» **Exercise instructions**
Return the listing below verbatim, reproducing every line from first to last without alteration.

Interface element records:
_ _ _ _ _
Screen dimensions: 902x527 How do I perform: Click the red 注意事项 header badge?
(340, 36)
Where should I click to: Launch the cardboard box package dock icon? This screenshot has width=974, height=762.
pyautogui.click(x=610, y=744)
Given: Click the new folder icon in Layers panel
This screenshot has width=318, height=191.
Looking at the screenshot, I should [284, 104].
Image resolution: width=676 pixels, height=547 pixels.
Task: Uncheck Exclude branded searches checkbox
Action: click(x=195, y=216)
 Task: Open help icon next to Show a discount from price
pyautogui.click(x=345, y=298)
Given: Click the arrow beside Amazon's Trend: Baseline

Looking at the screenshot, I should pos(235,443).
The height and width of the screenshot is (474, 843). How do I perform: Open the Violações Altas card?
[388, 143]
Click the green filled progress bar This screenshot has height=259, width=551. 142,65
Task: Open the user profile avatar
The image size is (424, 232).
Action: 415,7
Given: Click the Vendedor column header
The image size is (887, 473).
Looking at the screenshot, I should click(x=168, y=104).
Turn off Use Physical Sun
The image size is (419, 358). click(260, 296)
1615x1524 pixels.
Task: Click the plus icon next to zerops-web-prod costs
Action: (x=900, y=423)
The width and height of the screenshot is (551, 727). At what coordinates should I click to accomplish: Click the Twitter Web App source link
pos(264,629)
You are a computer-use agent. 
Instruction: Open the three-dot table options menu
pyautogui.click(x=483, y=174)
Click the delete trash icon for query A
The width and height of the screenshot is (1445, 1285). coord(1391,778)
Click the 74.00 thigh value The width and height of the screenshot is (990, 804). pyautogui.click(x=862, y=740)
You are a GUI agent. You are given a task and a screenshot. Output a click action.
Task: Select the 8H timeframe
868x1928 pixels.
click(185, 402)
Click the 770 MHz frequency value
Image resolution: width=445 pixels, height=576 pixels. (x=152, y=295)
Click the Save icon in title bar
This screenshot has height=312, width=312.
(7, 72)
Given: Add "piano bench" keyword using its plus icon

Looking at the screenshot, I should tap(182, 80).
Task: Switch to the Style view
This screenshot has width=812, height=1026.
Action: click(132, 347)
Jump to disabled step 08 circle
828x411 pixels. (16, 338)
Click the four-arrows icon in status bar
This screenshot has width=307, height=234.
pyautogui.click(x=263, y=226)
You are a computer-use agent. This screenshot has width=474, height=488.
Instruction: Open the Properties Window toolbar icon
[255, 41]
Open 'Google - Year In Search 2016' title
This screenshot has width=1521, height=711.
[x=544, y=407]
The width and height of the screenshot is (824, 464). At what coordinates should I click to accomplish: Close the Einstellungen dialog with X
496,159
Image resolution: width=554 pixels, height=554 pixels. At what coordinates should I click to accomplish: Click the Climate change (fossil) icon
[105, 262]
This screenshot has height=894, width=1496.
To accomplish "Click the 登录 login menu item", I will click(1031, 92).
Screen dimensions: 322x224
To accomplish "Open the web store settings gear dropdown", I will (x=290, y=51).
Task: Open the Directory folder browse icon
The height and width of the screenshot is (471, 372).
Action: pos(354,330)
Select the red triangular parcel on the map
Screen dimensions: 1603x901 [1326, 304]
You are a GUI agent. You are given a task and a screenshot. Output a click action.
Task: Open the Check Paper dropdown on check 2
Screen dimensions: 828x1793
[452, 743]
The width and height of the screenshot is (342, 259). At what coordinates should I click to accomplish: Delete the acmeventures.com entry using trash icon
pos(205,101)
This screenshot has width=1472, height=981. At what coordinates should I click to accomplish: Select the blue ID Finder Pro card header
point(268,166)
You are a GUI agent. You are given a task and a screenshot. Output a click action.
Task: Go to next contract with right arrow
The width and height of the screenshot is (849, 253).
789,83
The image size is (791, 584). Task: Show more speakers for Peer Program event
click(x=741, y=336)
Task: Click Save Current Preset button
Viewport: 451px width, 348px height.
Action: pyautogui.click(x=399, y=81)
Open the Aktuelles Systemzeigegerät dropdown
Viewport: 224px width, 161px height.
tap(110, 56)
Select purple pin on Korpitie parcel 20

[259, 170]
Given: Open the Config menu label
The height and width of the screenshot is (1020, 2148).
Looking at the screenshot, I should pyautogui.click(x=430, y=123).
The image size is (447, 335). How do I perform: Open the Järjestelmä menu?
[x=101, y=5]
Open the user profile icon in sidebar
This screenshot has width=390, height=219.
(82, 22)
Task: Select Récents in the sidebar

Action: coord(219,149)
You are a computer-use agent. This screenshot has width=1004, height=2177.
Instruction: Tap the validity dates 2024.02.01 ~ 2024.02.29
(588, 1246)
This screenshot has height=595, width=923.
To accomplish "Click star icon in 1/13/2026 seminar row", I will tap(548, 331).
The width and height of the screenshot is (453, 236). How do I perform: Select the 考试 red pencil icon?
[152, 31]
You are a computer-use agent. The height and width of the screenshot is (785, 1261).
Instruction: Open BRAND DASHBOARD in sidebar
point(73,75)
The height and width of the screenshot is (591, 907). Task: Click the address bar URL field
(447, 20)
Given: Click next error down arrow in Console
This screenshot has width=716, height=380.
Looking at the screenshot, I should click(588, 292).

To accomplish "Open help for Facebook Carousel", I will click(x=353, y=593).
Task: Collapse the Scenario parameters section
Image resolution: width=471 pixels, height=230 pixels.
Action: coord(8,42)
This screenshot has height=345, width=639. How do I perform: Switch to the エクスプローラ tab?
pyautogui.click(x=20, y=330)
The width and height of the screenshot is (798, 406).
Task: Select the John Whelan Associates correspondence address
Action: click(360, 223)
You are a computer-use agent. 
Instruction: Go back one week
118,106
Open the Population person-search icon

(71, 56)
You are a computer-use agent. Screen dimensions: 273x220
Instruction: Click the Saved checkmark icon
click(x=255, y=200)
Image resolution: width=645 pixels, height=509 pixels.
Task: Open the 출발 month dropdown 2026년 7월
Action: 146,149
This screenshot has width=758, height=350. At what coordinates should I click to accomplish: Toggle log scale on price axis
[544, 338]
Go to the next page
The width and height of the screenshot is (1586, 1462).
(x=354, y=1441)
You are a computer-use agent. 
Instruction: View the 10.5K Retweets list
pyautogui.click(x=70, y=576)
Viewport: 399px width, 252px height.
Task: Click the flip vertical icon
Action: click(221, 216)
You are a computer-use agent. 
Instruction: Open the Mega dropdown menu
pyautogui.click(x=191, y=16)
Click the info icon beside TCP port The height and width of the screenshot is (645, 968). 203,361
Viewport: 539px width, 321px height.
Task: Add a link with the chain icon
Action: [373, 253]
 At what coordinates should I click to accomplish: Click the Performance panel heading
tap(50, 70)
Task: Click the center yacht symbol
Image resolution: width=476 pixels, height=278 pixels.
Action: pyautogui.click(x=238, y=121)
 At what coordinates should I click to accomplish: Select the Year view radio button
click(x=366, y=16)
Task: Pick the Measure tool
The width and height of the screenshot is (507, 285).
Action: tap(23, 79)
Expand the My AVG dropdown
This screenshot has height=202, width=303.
_ _ _ _ _
» **Result of this exercise**
Screen dimensions: 902x527 How do I perform: Click the red 注意事项 header badge?
(340, 36)
Where should I click to: Launch the cardboard box package dock icon? This screenshot has width=974, height=762.
pyautogui.click(x=610, y=744)
Given: Click the new folder icon in Layers panel
This screenshot has width=318, height=191.
Looking at the screenshot, I should [284, 104].
Image resolution: width=676 pixels, height=547 pixels.
Task: Uncheck Exclude branded searches checkbox
Action: click(x=195, y=216)
 Task: Open help icon next to Show a discount from price
pyautogui.click(x=345, y=298)
Given: Click the arrow beside Amazon's Trend: Baseline

Looking at the screenshot, I should pos(235,443).
The height and width of the screenshot is (474, 843). How do I perform: Open the Violações Altas card?
[388, 143]
Click the green filled progress bar This screenshot has height=259, width=551. 142,65
Task: Open the user profile avatar
The image size is (424, 232).
Action: 415,7
Given: Click the Vendedor column header
The image size is (887, 473).
Looking at the screenshot, I should click(x=168, y=104).
Turn off Use Physical Sun
The image size is (419, 358). click(260, 296)
1615x1524 pixels.
Task: Click the plus icon next to zerops-web-prod costs
Action: (x=900, y=423)
The width and height of the screenshot is (551, 727). At what coordinates should I click to accomplish: Click the Twitter Web App source link
pos(264,629)
You are a computer-use agent. 
Instruction: Open the three-dot table options menu
pyautogui.click(x=483, y=174)
Click the delete trash icon for query A
The width and height of the screenshot is (1445, 1285). coord(1391,778)
Click the 74.00 thigh value The width and height of the screenshot is (990, 804). pyautogui.click(x=862, y=740)
You are a GUI agent. You are given a task and a screenshot. Output a click action.
Task: Select the 8H timeframe
868x1928 pixels.
click(185, 402)
Click the 770 MHz frequency value
Image resolution: width=445 pixels, height=576 pixels. (x=152, y=295)
Click the Save icon in title bar
This screenshot has height=312, width=312.
(7, 72)
Given: Add "piano bench" keyword using its plus icon

Looking at the screenshot, I should tap(182, 80).
Task: Switch to the Style view
This screenshot has width=812, height=1026.
Action: click(132, 347)
Jump to disabled step 08 circle
828x411 pixels. (16, 338)
Click the four-arrows icon in status bar
This screenshot has width=307, height=234.
pyautogui.click(x=263, y=226)
You are a computer-use agent. This screenshot has width=474, height=488.
Instruction: Open the Properties Window toolbar icon
[255, 41]
Open 'Google - Year In Search 2016' title
This screenshot has width=1521, height=711.
[x=544, y=407]
The width and height of the screenshot is (824, 464). At what coordinates should I click to accomplish: Close the Einstellungen dialog with X
496,159
Image resolution: width=554 pixels, height=554 pixels. At what coordinates should I click to accomplish: Click the Climate change (fossil) icon
[105, 262]
This screenshot has height=894, width=1496.
To accomplish "Click the 登录 login menu item", I will click(1031, 92).
Screen dimensions: 322x224
To accomplish "Open the web store settings gear dropdown", I will (x=290, y=51).
Task: Open the Directory folder browse icon
The height and width of the screenshot is (471, 372).
Action: pos(354,330)
Select the red triangular parcel on the map
Screen dimensions: 1603x901 [1326, 304]
You are a GUI agent. You are given a task and a screenshot. Output a click action.
Task: Open the Check Paper dropdown on check 2
Screen dimensions: 828x1793
[452, 743]
The width and height of the screenshot is (342, 259). At what coordinates should I click to accomplish: Delete the acmeventures.com entry using trash icon
pos(205,101)
This screenshot has width=1472, height=981. At what coordinates should I click to accomplish: Select the blue ID Finder Pro card header
point(268,166)
You are a GUI agent. You are given a task and a screenshot. Output a click action.
Task: Go to next contract with right arrow
The width and height of the screenshot is (849, 253).
789,83
The image size is (791, 584). Task: Show more speakers for Peer Program event
click(x=741, y=336)
Task: Click Save Current Preset button
Viewport: 451px width, 348px height.
Action: pyautogui.click(x=399, y=81)
Open the Aktuelles Systemzeigegerät dropdown
Viewport: 224px width, 161px height.
tap(110, 56)
Select purple pin on Korpitie parcel 20

[259, 170]
Given: Open the Config menu label
The height and width of the screenshot is (1020, 2148).
Looking at the screenshot, I should pyautogui.click(x=430, y=123).
The image size is (447, 335). How do I perform: Open the Järjestelmä menu?
[x=101, y=5]
Open the user profile icon in sidebar
This screenshot has width=390, height=219.
(82, 22)
Task: Select Récents in the sidebar

Action: coord(219,149)
You are a computer-use agent. This screenshot has width=1004, height=2177.
Instruction: Tap the validity dates 2024.02.01 ~ 2024.02.29
(588, 1246)
This screenshot has height=595, width=923.
To accomplish "Click star icon in 1/13/2026 seminar row", I will tap(548, 331).
The width and height of the screenshot is (453, 236). How do I perform: Select the 考试 red pencil icon?
[152, 31]
You are a computer-use agent. The height and width of the screenshot is (785, 1261).
Instruction: Open BRAND DASHBOARD in sidebar
point(73,75)
The height and width of the screenshot is (591, 907). Task: Click the address bar URL field
(447, 20)
Given: Click next error down arrow in Console
This screenshot has width=716, height=380.
Looking at the screenshot, I should click(588, 292).

To accomplish "Open help for Facebook Carousel", I will click(x=353, y=593).
Task: Collapse the Scenario parameters section
Image resolution: width=471 pixels, height=230 pixels.
Action: coord(8,42)
This screenshot has height=345, width=639. How do I perform: Switch to the エクスプローラ tab?
pyautogui.click(x=20, y=330)
The width and height of the screenshot is (798, 406).
Task: Select the John Whelan Associates correspondence address
Action: click(360, 223)
You are a computer-use agent. 
Instruction: Go back one week
118,106
Open the Population person-search icon

(71, 56)
You are a computer-use agent. Screen dimensions: 273x220
Instruction: Click the Saved checkmark icon
click(x=255, y=200)
Image resolution: width=645 pixels, height=509 pixels.
Task: Open the 출발 month dropdown 2026년 7월
Action: 146,149
This screenshot has width=758, height=350. At what coordinates should I click to accomplish: Toggle log scale on price axis
[544, 338]
Go to the next page
The width and height of the screenshot is (1586, 1462).
(x=354, y=1441)
You are a computer-use agent. 
Instruction: View the 10.5K Retweets list
pyautogui.click(x=70, y=576)
Viewport: 399px width, 252px height.
Task: Click the flip vertical icon
Action: click(221, 216)
You are a computer-use agent. 
Instruction: Open the Mega dropdown menu
pyautogui.click(x=191, y=16)
Click the info icon beside TCP port The height and width of the screenshot is (645, 968). 203,361
Viewport: 539px width, 321px height.
Task: Add a link with the chain icon
Action: [373, 253]
 At what coordinates should I click to accomplish: Click the Performance panel heading
tap(50, 70)
Task: Click the center yacht symbol
Image resolution: width=476 pixels, height=278 pixels.
Action: pyautogui.click(x=238, y=121)
 At what coordinates should I click to accomplish: Select the Year view radio button
click(x=366, y=16)
Task: Pick the Measure tool
The width and height of the screenshot is (507, 285).
Action: tap(23, 79)
Expand the My AVG dropdown
This screenshot has height=202, width=303.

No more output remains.